Global Deejays, Global Playboyz or Ravers on Dope are an Austrian tech house DJ team composed of DJ Taylor (Konrad Schreyvogl) and FLOw (Florian Schreyvogl). Their first three singles were big hits in Europe.

Musical career
The group's track "The Sound of San Francisco" partially samples the 1967 (The Summer of Love) song "San Francisco (Be Sure to Wear Flowers in Your Hair)" sung by Scott McKenzie. The video includes scenes of the band in a decorated school bus driving through popular destinations.

In 2005 the Global Deejays won both the Russian MTV Energy Award and the Polish ESKA Award.

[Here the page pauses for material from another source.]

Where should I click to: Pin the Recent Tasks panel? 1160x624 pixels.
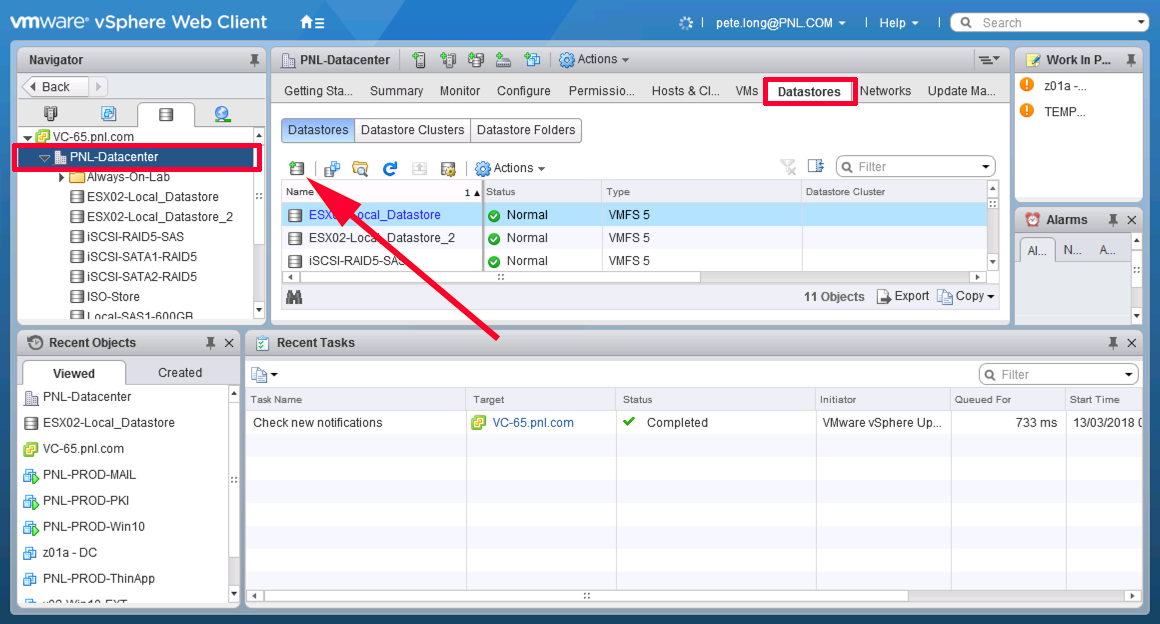click(x=1113, y=343)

In 2008 DJ Mikkel (Mikkel Christensen) left the team.

January 26, 2009 saw the remixed version of the group's "Everybody's Free (To Feel Good)" debut on the Australian ARIA Charts at number 33 (eventually hitting #7). This popularity was the result of the track featuring in television commercials for the Australian version of So You Think You Can Dance that summer.

April 2010 saw the Global Deejays release "My Friend" with the vocal talents of Danish singer Ida Corr.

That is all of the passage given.